An Interview With Mao Yushi
Forbes’ Simon Montlake talks to economist Mao Yushi on the need and prospects for political reform in China:
Q: Since economic reform began in 1978, the Communist Party has had a strong record of growth and poverty reduction. Does this provide legitimacy for continued one-party rule?
Mao: No, it’s not enough. The government is under big pressure.… Most people think that political reform is lagging behind. We should first have freedom of speech. I think that is probably the most important [reform]. Only in this environment can people supervise and oversee the government. After freedom of speech [there is] the right to choose the government. In China’s case, the leaders aren’t chosen by the people. They chose themselves, and we have nothing to say. That is a dangerous relationship ….
What is the biggest challenge to the leadership over the next five years?
That would be the clash between vested interest groups and social justice.

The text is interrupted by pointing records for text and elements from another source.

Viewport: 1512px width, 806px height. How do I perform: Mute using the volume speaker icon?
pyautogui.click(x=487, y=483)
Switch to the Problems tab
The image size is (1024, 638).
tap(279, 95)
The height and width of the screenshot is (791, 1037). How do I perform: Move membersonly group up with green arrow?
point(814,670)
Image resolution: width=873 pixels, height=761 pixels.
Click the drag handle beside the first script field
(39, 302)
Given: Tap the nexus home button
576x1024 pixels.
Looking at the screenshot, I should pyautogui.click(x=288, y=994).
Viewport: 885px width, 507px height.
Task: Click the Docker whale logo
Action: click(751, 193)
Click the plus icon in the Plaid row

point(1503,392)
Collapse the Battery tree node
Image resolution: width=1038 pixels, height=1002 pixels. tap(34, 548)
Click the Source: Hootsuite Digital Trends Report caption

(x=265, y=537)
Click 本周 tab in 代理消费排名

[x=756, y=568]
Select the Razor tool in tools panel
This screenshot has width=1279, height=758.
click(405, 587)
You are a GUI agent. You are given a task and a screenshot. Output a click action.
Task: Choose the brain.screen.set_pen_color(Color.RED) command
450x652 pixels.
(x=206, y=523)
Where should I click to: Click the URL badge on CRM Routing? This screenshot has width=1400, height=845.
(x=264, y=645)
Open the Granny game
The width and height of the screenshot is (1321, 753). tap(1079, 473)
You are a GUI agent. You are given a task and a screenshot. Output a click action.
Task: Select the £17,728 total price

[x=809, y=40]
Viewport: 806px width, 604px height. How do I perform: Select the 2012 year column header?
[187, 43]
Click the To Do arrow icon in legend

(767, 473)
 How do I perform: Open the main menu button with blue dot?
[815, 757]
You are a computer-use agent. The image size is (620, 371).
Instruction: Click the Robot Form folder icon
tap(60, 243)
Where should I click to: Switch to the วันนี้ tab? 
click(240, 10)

The law can’t control [these groups]. They have special freedom. They get extra income because of … privilege power. Big state enterprises are vested interest groups. They collude with politicians.
Mao also discusses the surprisingly strong reaction to his iconoclastic essay on Mao Zedong last year. A focal point of the outrage that followed was the leftist Utopia website, where users looked forward to the economist’s “annihilation”. But when Utopia was forced offline following Bo Xilai’s fall from grace, Mao spoke up in its defence. From his Sina Weibo account, on March 28th:
The authorities have shut down Utopia and other sites, but I hope there will still be a chance to reason things out. Although I disagree with the Utopians’ points of view, their right to express them is inalienable. [But] I also hope they will no longer libel people, saying that they’re traitors to China, and urging people to kill them and steal their property. The point of freedom of expression is for one to clearly set out one’s points of view, not to harm others or to vent one’s spleen. These are not desirable social phenomena.
Mao was recently awarded the 2012 Milton Friedman Liberty Prize by the Washington-based Cato Institute, which said that “the arc of his life has been one of well-measured action in the pursuit of liberty.”